To understand the perceptions and likely determinants that facilitate or act as barriers in implementing additional strategies for polio eradication: (a) accelerated delivery of mOPV1 (monovalent polio vaccine type 1); (b) use of IPV (inactivated polio vaccine); and (c) provision of incentives.
QUALITATIVE. Rapid appraisal procedures (RAP) were adopted to derive the reality by synthesizing multiple sources of information; search for opinions, motivations, behaviors and attitudes of key stakeholders within their organizational and socio-cultural matrix.
Two districts of Uttar Pradesh - Moradabad and J P Nagar.
Total 244 interactions were conducted; 33 interviews and 4 focussed group discussions (FGD) conducted with providers; 33 mothers (<5 years) and 10 leaders were interviewed; 8 FGD were conducted with mothers of under-fives. Informal interactions (156) were also conducted with village pradhans, religious leaders, parents, businessmen, journalists (Hindi and Urdu media), mobilizers, vaccinators and supervisors.
Providers expressed reservation regarding accelerated rounds of OPV; scientific rationale of accelerated rounds is not clear to parents and leaders. Although technical advantages of introducing IPV exist, issues of logistical difficulties and injection safety emerged strongly. Providers and communities indicated a clear 'no' to the cash incentives but argued for developmental issues. Resistance to the program has declined over time but still the program is perceived as the "government's need, not ours".
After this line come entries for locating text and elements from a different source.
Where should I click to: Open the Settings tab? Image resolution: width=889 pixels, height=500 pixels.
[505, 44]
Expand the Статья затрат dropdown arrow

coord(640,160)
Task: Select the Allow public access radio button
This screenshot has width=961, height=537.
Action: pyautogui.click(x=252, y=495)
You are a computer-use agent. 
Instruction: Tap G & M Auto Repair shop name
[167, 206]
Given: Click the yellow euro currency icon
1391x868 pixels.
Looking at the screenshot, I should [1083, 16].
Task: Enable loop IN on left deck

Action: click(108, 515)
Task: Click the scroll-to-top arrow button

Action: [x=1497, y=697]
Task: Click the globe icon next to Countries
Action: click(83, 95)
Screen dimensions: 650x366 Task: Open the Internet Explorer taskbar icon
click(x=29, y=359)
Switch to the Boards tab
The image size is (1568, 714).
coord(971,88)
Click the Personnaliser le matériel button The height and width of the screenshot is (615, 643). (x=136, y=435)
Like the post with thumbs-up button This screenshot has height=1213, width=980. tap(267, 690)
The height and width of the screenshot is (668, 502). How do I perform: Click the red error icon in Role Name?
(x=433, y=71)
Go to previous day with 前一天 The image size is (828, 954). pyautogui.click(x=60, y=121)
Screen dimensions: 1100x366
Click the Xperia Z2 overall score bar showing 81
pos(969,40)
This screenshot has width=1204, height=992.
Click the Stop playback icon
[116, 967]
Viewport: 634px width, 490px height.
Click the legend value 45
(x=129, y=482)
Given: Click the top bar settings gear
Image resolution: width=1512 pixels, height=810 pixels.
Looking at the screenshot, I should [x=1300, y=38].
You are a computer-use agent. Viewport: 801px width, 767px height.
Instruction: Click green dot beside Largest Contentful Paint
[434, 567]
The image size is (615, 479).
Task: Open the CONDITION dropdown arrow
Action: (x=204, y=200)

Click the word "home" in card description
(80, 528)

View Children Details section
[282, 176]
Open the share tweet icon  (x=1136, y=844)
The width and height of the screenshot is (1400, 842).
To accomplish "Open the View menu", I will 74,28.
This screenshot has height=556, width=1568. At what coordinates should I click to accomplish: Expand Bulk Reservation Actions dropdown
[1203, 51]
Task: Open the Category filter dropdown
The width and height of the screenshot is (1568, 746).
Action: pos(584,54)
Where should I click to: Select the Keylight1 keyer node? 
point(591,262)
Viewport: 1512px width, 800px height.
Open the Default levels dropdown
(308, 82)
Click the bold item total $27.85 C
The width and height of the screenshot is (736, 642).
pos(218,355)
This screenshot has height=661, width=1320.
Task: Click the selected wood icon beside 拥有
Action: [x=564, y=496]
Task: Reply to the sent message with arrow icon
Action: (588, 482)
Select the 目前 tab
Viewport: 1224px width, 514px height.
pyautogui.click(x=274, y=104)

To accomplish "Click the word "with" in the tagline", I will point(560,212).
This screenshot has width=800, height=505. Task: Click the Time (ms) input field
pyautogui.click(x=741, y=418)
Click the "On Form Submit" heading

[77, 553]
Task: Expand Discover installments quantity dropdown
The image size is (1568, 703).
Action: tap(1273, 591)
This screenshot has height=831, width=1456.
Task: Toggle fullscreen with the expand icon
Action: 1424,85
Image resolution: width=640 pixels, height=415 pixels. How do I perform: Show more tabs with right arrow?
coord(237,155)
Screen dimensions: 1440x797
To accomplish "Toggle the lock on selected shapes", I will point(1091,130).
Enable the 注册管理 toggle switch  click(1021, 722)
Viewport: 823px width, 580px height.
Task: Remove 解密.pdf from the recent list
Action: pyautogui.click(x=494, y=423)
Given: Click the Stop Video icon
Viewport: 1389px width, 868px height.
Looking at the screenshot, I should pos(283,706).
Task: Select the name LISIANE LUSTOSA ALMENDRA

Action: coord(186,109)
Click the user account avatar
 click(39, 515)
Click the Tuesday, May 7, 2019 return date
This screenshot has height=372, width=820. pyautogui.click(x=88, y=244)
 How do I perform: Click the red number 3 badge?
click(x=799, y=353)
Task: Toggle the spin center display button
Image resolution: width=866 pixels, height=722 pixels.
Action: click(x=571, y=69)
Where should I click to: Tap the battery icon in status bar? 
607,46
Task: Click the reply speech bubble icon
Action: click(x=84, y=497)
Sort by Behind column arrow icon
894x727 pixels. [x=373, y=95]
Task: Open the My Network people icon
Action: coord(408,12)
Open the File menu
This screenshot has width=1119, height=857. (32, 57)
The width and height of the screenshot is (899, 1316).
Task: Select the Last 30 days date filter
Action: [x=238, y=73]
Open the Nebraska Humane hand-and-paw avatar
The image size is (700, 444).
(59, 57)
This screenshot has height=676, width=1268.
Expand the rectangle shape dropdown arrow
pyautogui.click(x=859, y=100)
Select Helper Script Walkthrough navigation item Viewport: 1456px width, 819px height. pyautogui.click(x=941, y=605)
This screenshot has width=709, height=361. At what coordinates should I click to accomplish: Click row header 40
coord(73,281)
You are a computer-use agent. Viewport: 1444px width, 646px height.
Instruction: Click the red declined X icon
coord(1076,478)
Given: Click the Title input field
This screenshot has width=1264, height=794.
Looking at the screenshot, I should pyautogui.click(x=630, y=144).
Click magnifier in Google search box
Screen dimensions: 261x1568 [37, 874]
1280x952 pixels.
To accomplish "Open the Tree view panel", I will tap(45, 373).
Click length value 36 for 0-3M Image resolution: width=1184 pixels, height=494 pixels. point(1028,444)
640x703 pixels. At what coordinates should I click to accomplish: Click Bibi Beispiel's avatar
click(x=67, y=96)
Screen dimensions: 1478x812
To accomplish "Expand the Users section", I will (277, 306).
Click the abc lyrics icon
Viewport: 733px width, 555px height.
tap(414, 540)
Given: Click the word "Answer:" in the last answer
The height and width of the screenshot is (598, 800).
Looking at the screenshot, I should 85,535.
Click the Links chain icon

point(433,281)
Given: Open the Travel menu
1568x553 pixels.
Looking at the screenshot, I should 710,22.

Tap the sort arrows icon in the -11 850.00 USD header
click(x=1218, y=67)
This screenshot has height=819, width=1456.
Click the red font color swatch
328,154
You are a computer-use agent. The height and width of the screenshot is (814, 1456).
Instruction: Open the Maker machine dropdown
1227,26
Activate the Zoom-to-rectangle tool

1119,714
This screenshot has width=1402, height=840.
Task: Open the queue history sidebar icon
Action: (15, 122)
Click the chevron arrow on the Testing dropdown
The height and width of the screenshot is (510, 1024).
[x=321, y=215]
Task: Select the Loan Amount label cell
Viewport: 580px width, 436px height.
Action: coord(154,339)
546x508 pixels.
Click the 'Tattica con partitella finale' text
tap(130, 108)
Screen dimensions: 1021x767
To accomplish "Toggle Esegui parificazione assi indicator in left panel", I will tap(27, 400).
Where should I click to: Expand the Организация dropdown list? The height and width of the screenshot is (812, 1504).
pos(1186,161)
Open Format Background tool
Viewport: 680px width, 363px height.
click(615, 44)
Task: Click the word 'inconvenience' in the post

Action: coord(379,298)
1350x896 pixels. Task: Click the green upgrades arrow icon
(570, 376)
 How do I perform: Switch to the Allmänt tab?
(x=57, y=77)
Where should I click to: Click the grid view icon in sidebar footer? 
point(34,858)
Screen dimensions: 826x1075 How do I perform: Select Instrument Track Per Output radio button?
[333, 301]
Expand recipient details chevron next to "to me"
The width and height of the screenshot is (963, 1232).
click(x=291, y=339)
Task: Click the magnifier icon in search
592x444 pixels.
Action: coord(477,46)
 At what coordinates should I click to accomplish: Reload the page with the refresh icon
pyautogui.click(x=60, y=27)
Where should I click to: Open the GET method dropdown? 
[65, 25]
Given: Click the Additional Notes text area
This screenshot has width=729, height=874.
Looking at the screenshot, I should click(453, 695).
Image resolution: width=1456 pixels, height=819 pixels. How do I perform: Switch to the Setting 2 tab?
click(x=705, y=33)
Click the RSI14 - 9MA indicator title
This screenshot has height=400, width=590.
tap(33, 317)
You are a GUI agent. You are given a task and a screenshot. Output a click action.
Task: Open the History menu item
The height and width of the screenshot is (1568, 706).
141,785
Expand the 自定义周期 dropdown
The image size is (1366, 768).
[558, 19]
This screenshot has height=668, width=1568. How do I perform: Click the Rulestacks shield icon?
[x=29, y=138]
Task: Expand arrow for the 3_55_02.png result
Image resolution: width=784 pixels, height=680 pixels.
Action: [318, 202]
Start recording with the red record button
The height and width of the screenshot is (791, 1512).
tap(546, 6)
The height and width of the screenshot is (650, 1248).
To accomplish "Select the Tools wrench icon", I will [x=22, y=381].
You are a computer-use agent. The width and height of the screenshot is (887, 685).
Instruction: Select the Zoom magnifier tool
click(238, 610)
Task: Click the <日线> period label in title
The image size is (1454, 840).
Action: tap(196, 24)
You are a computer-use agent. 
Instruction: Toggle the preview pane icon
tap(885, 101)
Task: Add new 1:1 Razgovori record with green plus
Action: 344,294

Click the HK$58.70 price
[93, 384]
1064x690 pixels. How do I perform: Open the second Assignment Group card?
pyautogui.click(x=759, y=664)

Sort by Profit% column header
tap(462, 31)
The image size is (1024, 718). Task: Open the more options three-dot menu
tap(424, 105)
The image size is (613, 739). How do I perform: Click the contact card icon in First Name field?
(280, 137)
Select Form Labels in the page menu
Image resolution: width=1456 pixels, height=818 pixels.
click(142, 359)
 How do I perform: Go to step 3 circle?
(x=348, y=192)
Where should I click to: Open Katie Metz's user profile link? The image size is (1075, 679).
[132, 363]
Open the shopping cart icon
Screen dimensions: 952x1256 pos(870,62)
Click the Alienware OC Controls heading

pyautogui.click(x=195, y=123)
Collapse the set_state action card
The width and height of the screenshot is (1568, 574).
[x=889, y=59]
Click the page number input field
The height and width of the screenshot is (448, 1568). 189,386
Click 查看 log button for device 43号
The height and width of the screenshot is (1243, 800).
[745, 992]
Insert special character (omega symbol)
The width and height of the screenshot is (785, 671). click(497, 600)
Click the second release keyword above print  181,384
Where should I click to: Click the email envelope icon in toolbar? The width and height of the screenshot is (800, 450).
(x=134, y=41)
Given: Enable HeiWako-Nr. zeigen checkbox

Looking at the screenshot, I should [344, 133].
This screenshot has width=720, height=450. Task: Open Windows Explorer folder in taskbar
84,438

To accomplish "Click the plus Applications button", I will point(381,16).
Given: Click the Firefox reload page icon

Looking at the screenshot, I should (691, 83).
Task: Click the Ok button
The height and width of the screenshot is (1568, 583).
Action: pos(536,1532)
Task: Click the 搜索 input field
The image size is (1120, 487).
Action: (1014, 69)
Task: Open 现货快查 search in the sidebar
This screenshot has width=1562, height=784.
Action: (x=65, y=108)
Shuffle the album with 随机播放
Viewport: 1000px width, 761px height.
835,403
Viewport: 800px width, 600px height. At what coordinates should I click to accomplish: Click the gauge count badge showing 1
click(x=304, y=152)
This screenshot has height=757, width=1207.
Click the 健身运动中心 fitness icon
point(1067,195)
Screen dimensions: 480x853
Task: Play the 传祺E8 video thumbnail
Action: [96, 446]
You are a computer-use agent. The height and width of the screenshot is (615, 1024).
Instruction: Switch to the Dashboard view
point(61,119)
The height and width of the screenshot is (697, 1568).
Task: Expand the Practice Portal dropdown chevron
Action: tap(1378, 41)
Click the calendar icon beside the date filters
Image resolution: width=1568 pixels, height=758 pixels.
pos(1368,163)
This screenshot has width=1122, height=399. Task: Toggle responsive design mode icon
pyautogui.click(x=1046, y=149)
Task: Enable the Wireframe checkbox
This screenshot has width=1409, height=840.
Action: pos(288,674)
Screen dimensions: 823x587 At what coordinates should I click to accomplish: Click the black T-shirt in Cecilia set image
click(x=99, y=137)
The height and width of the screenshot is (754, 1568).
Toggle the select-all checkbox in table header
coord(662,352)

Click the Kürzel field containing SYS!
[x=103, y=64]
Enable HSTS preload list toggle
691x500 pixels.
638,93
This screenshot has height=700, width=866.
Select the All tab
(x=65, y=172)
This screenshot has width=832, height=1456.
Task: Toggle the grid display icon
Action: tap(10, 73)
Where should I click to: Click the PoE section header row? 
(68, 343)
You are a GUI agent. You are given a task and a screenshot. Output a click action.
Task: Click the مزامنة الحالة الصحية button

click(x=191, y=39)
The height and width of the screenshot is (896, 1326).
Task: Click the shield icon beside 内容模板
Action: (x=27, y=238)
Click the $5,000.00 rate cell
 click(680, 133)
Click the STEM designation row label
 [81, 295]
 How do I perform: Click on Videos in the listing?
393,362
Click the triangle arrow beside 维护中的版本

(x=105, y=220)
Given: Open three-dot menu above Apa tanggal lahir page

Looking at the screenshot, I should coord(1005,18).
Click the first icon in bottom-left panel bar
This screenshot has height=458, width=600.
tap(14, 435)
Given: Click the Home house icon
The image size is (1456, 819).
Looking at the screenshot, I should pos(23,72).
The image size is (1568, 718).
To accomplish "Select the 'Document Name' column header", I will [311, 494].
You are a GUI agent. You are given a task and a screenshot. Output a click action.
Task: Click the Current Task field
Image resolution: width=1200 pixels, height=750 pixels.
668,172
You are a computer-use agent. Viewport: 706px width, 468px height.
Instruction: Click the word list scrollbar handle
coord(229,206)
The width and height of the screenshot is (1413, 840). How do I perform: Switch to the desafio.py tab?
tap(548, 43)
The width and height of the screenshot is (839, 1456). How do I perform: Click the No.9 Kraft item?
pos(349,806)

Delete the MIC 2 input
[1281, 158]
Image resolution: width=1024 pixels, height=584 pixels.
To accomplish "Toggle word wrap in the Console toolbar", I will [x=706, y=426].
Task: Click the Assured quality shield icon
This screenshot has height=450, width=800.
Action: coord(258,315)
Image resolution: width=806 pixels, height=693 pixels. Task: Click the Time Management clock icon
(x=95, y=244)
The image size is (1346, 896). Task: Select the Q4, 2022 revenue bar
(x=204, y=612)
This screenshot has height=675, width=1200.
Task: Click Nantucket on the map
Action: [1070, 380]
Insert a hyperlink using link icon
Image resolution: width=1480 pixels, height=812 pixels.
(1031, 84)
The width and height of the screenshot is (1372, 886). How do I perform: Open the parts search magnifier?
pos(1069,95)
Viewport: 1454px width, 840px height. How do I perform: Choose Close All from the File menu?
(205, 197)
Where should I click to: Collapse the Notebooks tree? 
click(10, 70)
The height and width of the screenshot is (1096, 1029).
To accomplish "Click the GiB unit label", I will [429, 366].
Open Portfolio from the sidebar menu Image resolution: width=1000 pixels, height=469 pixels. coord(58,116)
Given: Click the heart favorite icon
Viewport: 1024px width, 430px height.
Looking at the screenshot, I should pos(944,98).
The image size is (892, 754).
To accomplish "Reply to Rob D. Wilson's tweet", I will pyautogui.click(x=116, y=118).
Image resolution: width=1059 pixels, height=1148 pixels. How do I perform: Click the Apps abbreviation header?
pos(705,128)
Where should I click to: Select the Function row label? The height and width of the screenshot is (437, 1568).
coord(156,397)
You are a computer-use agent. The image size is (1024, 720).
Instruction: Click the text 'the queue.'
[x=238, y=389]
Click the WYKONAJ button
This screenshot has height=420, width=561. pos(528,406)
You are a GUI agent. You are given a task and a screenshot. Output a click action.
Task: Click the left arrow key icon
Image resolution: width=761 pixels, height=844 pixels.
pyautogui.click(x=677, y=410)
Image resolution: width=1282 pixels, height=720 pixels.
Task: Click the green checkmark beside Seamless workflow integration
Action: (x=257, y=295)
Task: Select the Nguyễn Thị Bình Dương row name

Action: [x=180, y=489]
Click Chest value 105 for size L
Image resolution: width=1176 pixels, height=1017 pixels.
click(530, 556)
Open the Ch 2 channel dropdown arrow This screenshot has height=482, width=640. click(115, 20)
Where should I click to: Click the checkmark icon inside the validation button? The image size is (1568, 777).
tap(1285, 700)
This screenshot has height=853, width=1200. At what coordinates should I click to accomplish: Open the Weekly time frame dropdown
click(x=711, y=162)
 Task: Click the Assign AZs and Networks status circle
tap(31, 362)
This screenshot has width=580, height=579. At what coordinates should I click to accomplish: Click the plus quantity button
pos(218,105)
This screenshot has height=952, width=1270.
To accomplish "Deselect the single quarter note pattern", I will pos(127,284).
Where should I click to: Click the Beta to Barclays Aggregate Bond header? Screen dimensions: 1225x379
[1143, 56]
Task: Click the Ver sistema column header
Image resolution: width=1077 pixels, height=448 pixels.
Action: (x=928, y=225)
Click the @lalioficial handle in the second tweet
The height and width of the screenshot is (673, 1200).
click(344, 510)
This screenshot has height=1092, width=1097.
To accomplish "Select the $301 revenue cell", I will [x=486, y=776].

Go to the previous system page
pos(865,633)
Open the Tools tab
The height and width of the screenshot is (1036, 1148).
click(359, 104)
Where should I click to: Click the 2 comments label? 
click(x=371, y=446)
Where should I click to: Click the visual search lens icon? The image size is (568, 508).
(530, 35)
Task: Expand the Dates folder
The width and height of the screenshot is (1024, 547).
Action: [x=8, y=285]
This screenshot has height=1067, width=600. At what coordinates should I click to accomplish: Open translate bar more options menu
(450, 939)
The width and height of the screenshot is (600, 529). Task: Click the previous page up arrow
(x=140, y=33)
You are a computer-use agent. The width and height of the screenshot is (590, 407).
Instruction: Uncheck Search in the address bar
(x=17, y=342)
The polio eradication program is critically poised, an opportunity to intensify efforts for reducing inequities in health services and improve access of all children to the PHC services. Ongoing dialogue with local communities and strong political commitment would be essential to translate the technological innovations into a sustainable program.
了解在实施根除脊髓灰质炎的额外策略时促进或构成障碍的认知及可能的决定因素:(a) 加速提供mOPV1(单价脊髓灰质炎疫苗1型);(b) 使用IPV(灭活脊髓灰质炎疫苗);以及(c) 提供激励措施。
定性研究。采用快速评估程序(RAP),通过综合多种信息来源得出实际情况;在组织和社会文化背景中探寻关键利益相关者的意见、动机、行为和态度。
北方邦的两个地区——莫拉达巴德和J P Nagar。
共进行了244次互动;与提供者进行了33次访谈和4次焦点小组讨论(FGD);访谈了33位母亲(5岁以下)和10位领导人;与5岁以下儿童的母亲进行了8次焦点小组讨论。还与村长、宗教领袖、家长、商人、记者(印地语和乌尔都语媒体)、动员者、疫苗接种员和监督员进行了156次非正式互动。
提供者对加速轮次的口服脊髓灰质炎疫苗表示保留意见;家长和领导人不清楚加速轮次背后的科学依据。虽然引入灭活脊髓灰质炎疫苗存在技术优势,但后勤困难和注射安全问题凸显。提供者和社区明确表示反对现金激励措施,但主张解决发展问题。随着时间推移,对该计划的抵制有所下降,但该计划仍被视为“政府的需求,而非我们的需求”。
根除脊髓灰质炎计划处于关键阶段,这是加强努力以减少卫生服务不平等并改善所有儿童获得初级卫生保健服务机会的契机。与当地社区持续对话以及坚定的政治承诺对于将技术创新转化为可持续计划至关重要。